| Work order |
Look through the listing and locate every line containing the word "computer"; copy those lines.

| Entries shown |
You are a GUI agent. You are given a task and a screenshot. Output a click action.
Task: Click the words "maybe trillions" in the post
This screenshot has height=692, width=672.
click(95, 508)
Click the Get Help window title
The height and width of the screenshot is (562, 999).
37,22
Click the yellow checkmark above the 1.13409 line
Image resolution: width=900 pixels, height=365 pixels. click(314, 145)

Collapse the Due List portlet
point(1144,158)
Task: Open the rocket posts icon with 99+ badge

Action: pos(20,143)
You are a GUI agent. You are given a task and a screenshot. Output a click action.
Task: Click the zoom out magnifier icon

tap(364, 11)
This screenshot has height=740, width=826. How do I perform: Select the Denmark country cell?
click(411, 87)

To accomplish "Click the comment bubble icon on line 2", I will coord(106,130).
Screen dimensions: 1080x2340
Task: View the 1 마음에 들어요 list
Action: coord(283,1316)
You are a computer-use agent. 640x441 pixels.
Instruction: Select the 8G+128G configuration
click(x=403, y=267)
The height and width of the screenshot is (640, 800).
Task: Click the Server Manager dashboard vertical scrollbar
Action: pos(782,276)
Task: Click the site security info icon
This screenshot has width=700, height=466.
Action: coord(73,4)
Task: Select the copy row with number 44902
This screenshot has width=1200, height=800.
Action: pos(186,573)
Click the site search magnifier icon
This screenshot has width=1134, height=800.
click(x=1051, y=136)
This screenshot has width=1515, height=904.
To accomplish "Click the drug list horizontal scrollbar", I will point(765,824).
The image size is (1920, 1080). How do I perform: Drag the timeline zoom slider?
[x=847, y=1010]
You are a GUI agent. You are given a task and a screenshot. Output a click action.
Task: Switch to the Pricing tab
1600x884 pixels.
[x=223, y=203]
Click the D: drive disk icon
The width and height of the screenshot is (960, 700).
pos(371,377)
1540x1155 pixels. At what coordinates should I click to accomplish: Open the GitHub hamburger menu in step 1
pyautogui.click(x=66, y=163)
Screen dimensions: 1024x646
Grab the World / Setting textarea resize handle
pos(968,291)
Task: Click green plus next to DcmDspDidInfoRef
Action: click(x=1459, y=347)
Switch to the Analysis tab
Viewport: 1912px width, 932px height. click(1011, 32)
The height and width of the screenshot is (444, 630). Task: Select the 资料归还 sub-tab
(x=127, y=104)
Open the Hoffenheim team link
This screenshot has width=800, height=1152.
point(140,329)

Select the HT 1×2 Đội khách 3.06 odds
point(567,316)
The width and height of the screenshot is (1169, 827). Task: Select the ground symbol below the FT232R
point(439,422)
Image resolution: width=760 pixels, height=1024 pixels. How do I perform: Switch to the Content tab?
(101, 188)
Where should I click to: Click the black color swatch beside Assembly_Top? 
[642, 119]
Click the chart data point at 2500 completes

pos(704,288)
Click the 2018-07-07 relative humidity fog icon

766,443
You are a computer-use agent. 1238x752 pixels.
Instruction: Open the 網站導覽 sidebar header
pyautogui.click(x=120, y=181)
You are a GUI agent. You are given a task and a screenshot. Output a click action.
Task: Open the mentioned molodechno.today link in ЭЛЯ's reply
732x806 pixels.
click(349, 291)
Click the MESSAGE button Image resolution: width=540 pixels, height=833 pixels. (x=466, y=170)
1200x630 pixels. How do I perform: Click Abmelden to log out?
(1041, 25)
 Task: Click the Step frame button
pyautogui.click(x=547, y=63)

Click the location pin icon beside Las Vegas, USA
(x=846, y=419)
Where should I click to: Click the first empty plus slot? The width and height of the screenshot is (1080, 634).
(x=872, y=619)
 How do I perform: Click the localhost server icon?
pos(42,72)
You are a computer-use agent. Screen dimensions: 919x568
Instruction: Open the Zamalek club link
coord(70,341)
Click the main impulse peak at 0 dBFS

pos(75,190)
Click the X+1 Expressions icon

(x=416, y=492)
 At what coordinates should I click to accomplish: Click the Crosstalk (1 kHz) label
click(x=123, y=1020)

| Expected output |
You are a computer-use agent. 640x441 pixels.
You are a computer-use agent. 1238x752 pixels.
You are a computer-use agent. Screen dimensions: 919x568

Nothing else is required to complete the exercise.